Thursday, May 27, 2010

El enfermo (¿desauciado?) y su sintomatología (Dioses en el Senado - Gabril Albiac - ABC)





Chateaubriand fue testigo, en el agónico verano que sigue a Waterloo, de esta alucinada escena, a la cual la pluma prodigiosa de sus Memorias de ultratumba, da resonancia de mito fundacional en la política moderna, y de cuya anecdótica verdad tenemos doble testimonio en las Memorias de su esposa y en las de Beugnot: «De pronto, se abre una puerta: entra silenciosamente el vicio apoyado sobre el brazo del crimen, el señor de Tayllerand avanzando del brazo del señor Fouché; la visión infernal pasa lentamente ante mí, penetra en la habitación del rey, desaparece».
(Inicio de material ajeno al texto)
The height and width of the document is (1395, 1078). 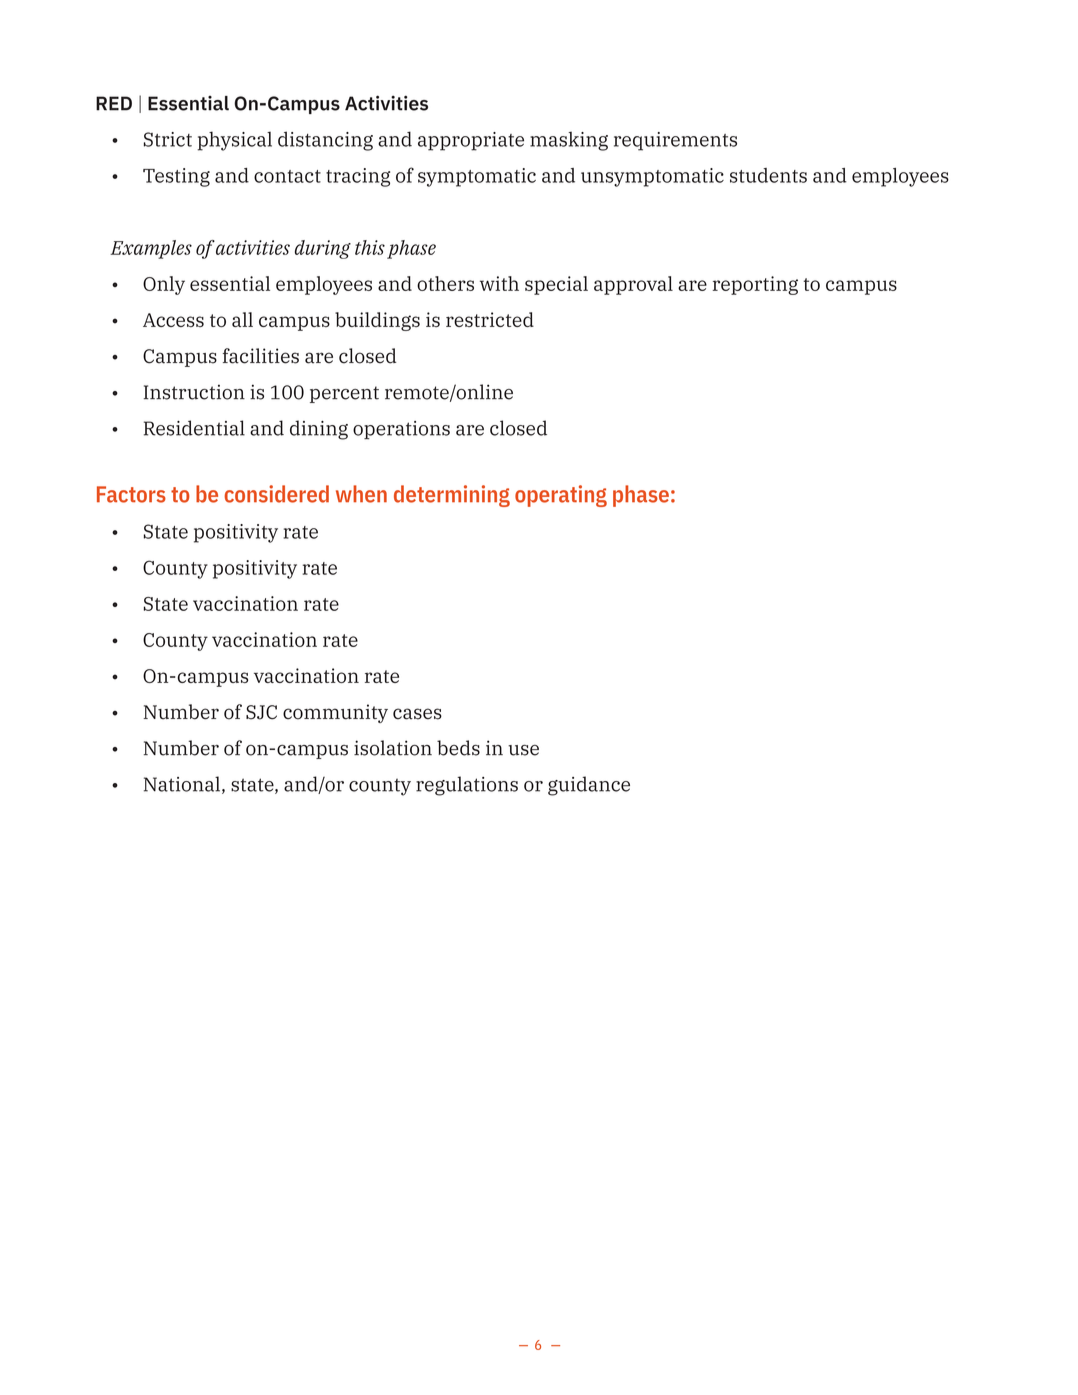 I want to click on operations, so click(x=401, y=430).
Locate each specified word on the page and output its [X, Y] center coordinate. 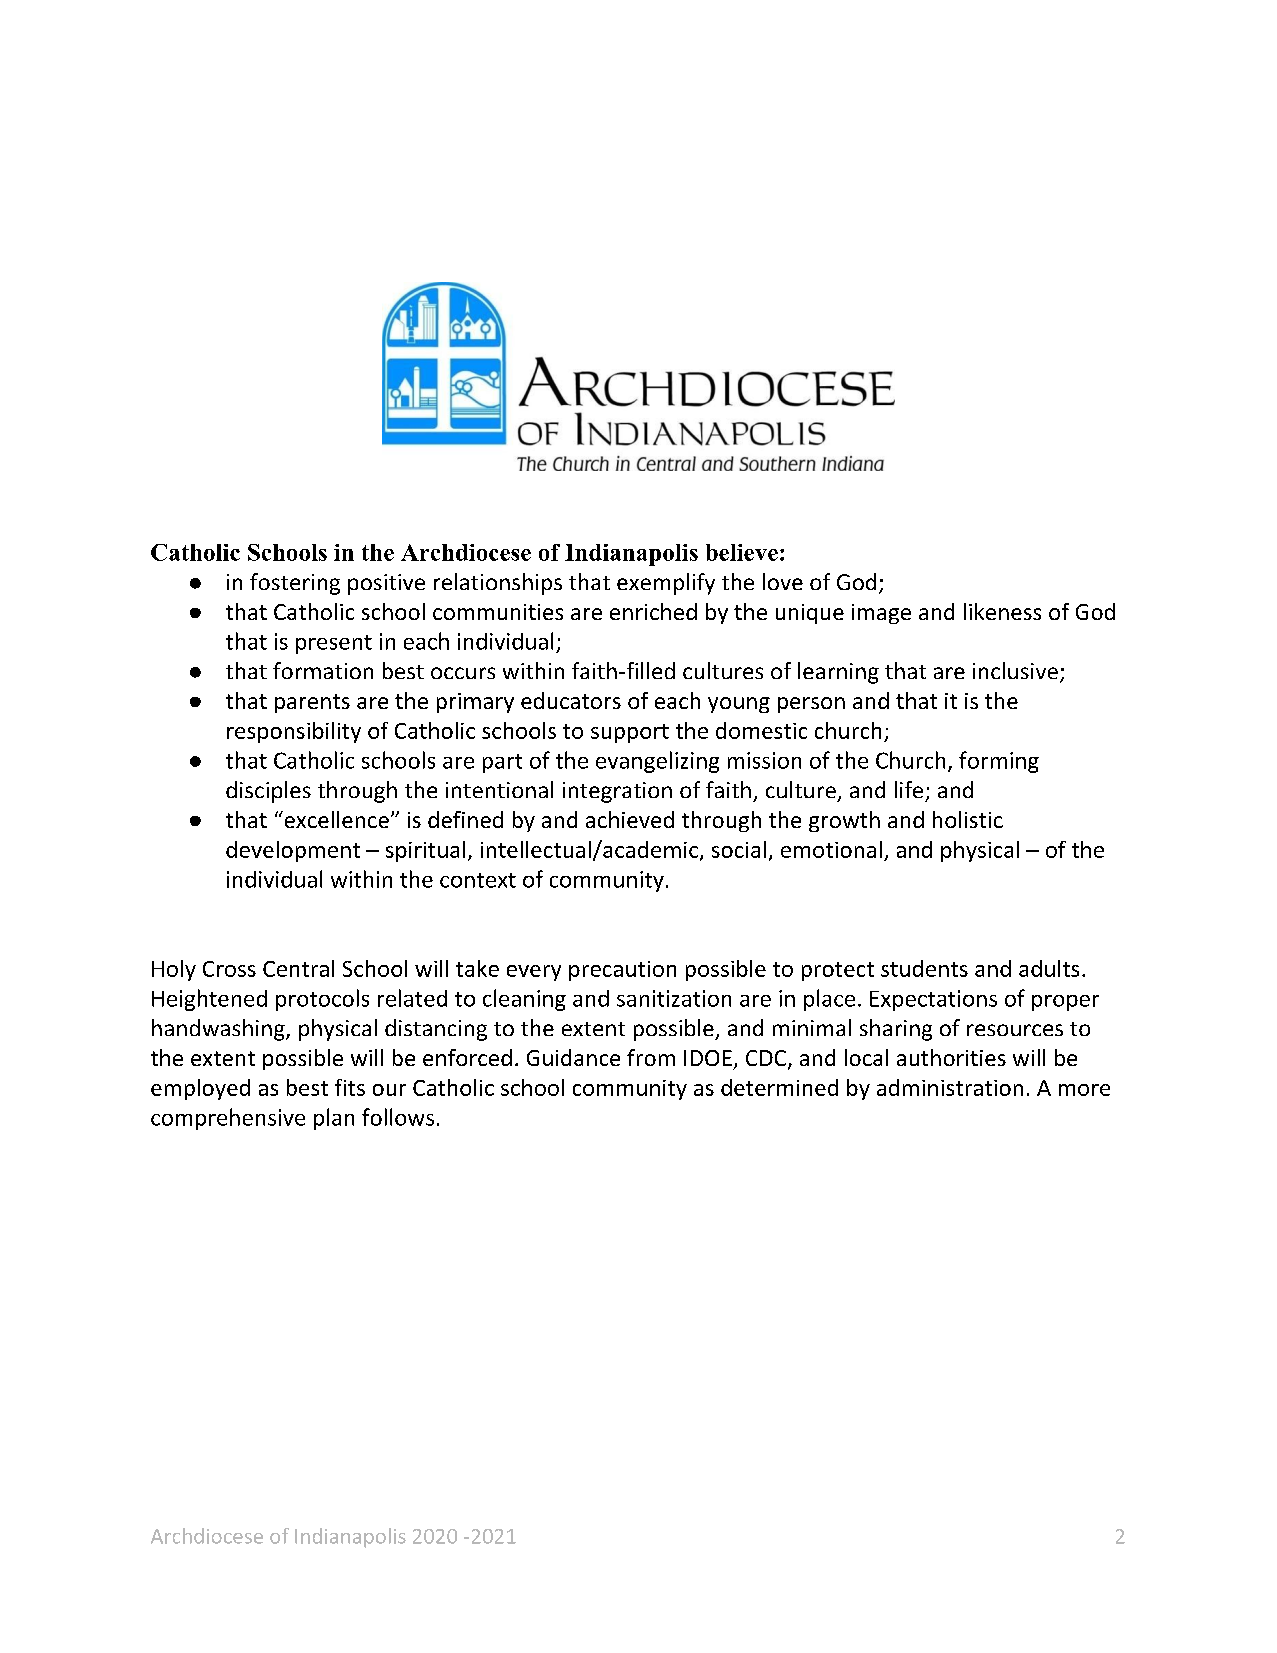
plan [334, 1119]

Ya no hay gigantes en política; aun cuando, como los dos compinches a los cuales el mayor prosista de las letras francesas entrega al paredón de la posteridad, fueran gigantes del crimen. No hay ni siquiera ya eficientes burócratas. Sólo anodinos parásitos, que devoran, monótonos, las arcas públicas hasta dejar a este pobre país exhausto, sin capacidad siquiera de hacer el gesto mínimo de aplastarlos con la uña, como se aplasta una chinche henchida de nuestra sangre. No podremos contar a nuestros nietos que vimos a dos colosos del mal maquinar la perdición de un país. Nuestro relato podrá sólo ser grotesco. Narraremos, con la torcida sonrisa del que sabe que, si eso fue posible, lo fue por mor sólo de nuestra cobardía, cómo, en una alucinada sesión del Senado, vimos a un andaluz con pocas letras escuchar, en la voz del traductor simultáneo que un auricular le transmitía, el chapurreo que, en irrisorio catalán, emite un andaluz analfabeto en ambas lenguas.

Sucedió, contaremos, en el año de la ruina. Pero no es el dinero que ese sainete costó lo relevante. La tragedia es la estólida seriedad de los actores. Puede que ni siquiera hayan percibido ellos el fantástico corte de mangas que hacen a la inteligencia. No es culpa suya. Ellos no son más que las ridículas criaturas que nosotros creamos. Ni siquiera se burlan. No conscientemente. La burla no les interesa. Sí, el dinero. Ese que, día a día, se embolsaron. Y el que hicieron embolsar a sus parientes: esposas, hijas, todo aquel que caía lo bastante cerca. El poder en España, en estos años, no ha sido más que el medio para que una casta iletrada se enriqueciera suntuosamente. Enriqueciera a los suyos. Y exhibiera el lujo cursi de conversar entre sí -como si conversar supieran esas gentes ayunas de saber y lengua-, traductor mediante. Ni las más arbitrarias tiranías soñaron recrearse con un capricho así. «Si, para que entre usted y yo exista transmisión de palabra se precisa la mediación litúrgica de un vicario, es que usted como yo debemos de ser dioses». Y el iletrado ministro, y el iletrado presidente autónomo, dejan de ser, en su más loca fantasía, el par de pobres diablos que el espejo les devuelve. Son dioses, de repente, dioses de lengua arcana. Y se sueñan fouchés y talleyranes: inmensos criminales forjadores de Estado. Y son menos que chinches. Pero nosotros fuimos ya castrados hace mucho. Ni siquiera nos queda la poca energía de hacerlos estallar con el gesto de una uña. Es el enigma.

¿Con qué culpa cargamos para que, ya tres décadas, hayamos aceptado mantener a esta gente y, si no reírles las gracias, sí pagárselas? Somos un pueblo enfermo. Hijos de una dictadura que nos legó esta herencia: soportar en silencio. Ni siquiera reír a carcajadas. Hacerlo a puerta cerrada y con el gesto amargo. Apenas un instante antes de que estalle el sollozo. Y añorar -por más que sea horrible- la épica del gran vicio y el gran crimen, que Chateaubriand conoce. Nosotros no. Nosotros moriremos comidos por los parásitos. No por los grandes felinos.